The area now known as Hong Kong was likely inhabited as early as the Stone Age. It fell under Chinese rule in the 3rd century B.C., turning what was once a sprawling collection of fishing villages into a booming (and, to European eyes, quite enviable) center of international trade. It was no surprise, then, that Great Britain claimed it in 1842 as the spoils of battle. The end of the First Opium War, fought for three years along China’s most popular trade routes, had turned Hong Kong Island into a colony of the crown. Britain snapped up surrounding territories in the years that followed, and Hong Kong grew from a single island to a region that encompassed some 425 square miles.

While segregated -- half the region dedicated to European pursuits such as polo and cricket, and the other filled with tea shops, silk traders and other Chinese cultural holdovers -- Hong Kong flourished as a British port.

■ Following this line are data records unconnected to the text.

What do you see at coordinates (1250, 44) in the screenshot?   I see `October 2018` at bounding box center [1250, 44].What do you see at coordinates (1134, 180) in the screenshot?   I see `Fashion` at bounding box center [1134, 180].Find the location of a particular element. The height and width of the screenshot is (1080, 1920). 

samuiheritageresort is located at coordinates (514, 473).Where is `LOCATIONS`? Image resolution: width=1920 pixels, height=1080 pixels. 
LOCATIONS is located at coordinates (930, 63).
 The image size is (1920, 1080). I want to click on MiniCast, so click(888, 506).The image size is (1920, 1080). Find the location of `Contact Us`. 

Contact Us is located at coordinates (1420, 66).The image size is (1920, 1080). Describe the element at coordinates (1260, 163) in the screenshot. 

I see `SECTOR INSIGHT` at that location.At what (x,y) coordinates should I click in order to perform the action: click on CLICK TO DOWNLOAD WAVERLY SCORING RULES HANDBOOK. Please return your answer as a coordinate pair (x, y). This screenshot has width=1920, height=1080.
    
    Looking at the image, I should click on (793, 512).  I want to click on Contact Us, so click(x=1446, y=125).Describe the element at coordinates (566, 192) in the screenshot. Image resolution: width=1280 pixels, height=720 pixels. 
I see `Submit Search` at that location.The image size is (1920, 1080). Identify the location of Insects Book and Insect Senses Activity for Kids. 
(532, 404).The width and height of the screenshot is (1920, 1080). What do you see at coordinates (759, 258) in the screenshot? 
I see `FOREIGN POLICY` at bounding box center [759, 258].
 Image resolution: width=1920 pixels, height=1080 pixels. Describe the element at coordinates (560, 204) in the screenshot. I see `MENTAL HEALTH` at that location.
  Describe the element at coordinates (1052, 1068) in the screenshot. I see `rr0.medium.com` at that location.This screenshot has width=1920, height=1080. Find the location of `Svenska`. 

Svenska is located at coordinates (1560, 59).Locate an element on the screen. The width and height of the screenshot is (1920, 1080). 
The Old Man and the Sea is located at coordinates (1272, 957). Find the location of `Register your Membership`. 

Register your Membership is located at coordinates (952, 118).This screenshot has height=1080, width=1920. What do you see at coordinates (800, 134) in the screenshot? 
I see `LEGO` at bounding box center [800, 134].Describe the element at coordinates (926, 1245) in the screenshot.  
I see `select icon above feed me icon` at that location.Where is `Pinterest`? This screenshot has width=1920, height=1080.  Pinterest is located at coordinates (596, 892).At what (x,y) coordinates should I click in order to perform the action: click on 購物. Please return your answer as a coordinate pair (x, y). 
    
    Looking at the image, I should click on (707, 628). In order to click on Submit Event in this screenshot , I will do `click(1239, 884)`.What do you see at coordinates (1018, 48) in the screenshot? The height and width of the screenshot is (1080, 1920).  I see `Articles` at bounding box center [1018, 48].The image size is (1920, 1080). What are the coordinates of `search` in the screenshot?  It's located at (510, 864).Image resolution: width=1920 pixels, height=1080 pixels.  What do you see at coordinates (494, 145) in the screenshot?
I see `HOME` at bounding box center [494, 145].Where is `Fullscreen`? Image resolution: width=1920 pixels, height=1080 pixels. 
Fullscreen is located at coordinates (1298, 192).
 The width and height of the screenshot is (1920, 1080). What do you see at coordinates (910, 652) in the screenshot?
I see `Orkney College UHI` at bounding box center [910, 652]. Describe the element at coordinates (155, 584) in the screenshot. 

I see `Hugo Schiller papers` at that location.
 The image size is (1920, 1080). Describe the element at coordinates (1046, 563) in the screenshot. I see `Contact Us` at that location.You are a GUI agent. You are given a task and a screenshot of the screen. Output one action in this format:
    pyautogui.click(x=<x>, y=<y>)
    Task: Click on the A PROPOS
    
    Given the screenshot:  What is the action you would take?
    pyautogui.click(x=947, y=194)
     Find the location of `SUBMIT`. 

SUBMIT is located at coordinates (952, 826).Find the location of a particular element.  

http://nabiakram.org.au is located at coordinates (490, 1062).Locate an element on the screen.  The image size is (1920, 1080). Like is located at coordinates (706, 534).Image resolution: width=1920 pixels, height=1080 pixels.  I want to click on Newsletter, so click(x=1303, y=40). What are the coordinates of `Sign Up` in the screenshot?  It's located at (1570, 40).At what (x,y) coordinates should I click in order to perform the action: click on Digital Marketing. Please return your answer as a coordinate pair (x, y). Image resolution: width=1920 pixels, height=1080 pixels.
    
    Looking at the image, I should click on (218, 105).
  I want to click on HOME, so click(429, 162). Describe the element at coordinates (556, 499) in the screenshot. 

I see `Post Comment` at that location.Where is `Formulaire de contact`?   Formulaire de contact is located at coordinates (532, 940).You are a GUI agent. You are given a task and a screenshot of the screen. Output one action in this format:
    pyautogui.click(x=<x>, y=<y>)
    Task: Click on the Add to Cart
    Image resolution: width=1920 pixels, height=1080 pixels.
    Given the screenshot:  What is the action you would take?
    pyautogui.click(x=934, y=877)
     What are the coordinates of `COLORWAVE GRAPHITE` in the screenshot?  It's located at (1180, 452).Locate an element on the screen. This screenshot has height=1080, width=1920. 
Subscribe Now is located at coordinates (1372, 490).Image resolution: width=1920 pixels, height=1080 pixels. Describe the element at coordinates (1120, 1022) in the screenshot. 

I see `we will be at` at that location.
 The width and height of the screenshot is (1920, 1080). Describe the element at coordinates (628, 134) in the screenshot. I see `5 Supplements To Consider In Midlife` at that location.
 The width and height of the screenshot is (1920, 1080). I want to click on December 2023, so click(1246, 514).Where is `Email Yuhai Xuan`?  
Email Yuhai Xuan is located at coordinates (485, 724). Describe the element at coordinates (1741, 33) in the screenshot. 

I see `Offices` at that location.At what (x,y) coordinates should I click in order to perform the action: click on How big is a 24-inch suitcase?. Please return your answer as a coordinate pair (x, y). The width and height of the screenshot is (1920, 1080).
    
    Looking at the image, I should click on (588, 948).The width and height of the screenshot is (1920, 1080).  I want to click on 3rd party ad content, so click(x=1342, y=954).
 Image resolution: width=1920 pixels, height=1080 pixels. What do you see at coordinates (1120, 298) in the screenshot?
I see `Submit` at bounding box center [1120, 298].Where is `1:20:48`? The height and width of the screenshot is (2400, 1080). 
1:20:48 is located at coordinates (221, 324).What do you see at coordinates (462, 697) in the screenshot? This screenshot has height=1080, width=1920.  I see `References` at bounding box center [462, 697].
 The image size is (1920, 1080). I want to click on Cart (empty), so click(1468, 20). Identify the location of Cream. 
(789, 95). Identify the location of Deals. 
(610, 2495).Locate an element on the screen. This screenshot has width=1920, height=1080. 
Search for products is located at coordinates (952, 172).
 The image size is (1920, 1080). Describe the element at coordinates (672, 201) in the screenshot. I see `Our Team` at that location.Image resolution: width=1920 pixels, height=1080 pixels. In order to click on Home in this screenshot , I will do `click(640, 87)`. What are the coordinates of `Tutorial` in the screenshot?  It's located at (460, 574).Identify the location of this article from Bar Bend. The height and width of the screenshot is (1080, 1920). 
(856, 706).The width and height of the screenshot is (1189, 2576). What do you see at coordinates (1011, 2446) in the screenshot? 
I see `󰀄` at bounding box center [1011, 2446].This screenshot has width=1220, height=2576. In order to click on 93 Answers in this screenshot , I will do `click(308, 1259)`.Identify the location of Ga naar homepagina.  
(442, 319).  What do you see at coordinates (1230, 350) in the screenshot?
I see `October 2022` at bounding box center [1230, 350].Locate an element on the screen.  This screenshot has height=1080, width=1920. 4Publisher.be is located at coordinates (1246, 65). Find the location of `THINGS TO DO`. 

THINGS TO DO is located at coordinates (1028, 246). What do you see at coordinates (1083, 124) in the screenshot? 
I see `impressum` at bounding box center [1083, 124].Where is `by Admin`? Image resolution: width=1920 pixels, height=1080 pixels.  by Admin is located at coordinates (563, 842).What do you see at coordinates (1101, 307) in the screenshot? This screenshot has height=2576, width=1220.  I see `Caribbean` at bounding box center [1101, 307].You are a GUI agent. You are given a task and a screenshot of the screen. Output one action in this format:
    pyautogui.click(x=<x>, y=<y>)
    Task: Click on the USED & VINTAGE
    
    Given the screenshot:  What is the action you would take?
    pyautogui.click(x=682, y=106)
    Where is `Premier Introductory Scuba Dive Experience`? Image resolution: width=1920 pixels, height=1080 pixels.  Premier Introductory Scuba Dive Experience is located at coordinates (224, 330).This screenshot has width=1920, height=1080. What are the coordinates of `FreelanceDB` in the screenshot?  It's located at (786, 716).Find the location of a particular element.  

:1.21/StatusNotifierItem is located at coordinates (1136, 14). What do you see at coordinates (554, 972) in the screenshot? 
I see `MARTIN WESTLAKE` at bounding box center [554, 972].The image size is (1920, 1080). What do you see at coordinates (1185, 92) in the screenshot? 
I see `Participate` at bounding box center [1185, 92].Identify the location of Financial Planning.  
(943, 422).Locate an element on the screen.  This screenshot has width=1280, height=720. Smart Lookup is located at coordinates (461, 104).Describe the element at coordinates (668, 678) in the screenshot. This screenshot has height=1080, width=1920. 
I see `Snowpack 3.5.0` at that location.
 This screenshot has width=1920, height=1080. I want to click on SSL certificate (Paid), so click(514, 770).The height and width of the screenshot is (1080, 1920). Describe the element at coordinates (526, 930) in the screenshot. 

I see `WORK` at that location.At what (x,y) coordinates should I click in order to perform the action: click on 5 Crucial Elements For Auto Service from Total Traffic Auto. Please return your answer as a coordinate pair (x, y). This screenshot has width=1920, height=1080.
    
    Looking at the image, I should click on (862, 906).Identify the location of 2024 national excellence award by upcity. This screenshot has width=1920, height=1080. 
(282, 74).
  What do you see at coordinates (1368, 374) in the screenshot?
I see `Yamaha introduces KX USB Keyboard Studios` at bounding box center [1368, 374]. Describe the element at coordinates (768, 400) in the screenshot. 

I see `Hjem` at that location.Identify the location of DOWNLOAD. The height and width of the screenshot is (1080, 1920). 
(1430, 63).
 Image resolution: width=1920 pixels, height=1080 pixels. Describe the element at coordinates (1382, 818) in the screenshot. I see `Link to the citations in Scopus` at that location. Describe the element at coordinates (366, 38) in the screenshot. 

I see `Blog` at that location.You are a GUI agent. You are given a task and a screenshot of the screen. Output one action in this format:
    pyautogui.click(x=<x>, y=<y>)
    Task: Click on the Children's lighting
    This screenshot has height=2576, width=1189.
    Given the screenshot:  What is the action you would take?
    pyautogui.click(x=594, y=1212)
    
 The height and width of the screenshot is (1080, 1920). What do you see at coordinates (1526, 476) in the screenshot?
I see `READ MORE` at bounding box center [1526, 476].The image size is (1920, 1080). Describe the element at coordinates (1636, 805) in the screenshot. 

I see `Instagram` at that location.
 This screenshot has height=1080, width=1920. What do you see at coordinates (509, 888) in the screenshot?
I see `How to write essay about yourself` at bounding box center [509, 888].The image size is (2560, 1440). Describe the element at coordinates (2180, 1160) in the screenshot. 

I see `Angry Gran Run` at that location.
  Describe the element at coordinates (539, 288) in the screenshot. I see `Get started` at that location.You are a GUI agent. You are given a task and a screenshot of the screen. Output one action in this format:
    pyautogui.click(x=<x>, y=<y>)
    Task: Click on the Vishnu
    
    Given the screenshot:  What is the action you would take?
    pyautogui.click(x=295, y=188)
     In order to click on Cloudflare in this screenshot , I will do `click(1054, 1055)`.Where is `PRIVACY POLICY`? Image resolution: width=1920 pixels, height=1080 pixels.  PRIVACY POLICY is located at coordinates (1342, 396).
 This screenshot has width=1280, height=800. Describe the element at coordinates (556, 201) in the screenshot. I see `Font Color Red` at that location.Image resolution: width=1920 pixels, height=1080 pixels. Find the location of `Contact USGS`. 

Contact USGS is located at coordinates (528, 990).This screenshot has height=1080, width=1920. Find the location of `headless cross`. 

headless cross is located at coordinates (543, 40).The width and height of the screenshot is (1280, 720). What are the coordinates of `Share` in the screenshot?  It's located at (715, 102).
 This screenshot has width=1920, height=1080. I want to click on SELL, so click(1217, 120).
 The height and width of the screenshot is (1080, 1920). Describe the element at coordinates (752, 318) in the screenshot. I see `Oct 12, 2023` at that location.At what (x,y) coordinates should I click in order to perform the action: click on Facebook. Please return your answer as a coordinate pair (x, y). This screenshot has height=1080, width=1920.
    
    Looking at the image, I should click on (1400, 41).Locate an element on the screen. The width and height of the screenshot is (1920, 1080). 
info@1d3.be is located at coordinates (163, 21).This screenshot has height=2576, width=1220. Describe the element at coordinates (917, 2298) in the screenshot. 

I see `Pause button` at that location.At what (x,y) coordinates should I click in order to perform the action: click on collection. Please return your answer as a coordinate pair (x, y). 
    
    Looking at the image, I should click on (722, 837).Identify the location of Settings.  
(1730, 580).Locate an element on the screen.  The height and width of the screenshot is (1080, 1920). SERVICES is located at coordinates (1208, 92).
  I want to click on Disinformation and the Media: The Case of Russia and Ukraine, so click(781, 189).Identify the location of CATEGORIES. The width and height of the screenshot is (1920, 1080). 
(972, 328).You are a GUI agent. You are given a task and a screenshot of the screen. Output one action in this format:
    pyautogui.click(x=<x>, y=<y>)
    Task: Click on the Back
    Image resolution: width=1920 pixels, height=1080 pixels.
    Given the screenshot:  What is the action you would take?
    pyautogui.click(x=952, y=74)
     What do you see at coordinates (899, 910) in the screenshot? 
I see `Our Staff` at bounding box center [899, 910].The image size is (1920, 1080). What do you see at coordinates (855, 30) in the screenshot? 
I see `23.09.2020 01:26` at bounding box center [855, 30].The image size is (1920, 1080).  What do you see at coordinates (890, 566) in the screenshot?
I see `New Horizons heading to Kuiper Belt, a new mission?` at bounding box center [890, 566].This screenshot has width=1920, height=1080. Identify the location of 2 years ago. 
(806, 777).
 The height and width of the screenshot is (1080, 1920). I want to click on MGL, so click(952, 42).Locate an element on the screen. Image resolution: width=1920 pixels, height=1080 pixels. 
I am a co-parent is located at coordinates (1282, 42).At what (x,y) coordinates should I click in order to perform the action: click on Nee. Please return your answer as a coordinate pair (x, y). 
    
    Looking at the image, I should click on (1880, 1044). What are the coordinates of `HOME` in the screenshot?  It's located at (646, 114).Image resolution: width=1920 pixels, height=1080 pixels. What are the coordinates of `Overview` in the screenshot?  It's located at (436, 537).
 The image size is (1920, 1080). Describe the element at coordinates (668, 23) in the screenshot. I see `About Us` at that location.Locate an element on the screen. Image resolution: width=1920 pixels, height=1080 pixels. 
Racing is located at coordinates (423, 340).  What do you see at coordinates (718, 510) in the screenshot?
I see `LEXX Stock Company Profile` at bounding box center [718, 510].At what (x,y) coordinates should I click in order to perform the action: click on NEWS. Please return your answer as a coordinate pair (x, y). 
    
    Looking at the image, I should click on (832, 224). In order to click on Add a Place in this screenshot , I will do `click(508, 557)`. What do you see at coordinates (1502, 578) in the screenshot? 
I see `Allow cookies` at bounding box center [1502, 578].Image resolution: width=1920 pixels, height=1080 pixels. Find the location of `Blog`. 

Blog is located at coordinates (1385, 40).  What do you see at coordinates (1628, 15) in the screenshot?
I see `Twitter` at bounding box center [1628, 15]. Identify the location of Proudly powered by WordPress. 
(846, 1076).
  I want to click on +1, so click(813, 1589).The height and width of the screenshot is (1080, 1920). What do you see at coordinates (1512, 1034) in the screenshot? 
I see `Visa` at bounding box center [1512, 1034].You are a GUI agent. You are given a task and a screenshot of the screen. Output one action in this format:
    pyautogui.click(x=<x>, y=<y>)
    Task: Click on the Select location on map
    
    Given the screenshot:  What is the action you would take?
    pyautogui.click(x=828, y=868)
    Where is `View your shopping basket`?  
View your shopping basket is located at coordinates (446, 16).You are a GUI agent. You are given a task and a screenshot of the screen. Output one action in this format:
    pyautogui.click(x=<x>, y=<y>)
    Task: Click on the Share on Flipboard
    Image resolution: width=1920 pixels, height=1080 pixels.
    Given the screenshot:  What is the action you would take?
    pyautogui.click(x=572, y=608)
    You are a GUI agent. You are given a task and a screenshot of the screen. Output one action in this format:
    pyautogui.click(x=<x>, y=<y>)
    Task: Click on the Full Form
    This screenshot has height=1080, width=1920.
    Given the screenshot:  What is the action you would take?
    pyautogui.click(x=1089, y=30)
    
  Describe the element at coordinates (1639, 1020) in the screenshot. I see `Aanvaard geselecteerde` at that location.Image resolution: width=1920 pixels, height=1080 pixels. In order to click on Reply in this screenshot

Historians herald its early educational system, which worked to meld eastern and western philosophies. The region drew Chinese émigrés throughout the 1850s as rebellion rocked the mainland; a host of international expats, including a few thousand American citizens, were drawn to Hong Kong as trade routes grew in the late 19th and early 20th centuries. World War II introduced another wave of invaders: Japanese occupation forces controlled the region for nearly four years before the British returned in 1945.

Post-war Hong Kong became a capital of industry as well as trade. Plastics and textiles became top exports, and skyscrapers redefined the local skyline. Controversy also brewed -- separated from mainland China by 150 years of colonial rule, modern Hong Kong was a diplomatic minefield. After years of debate and negotiation, the area was returned to Chinese sovereignty in 1997; now considered a “special administrative region” of a communist superpower, Hong Kong retains its capitalist ideals and governs much as it did in its British heyday.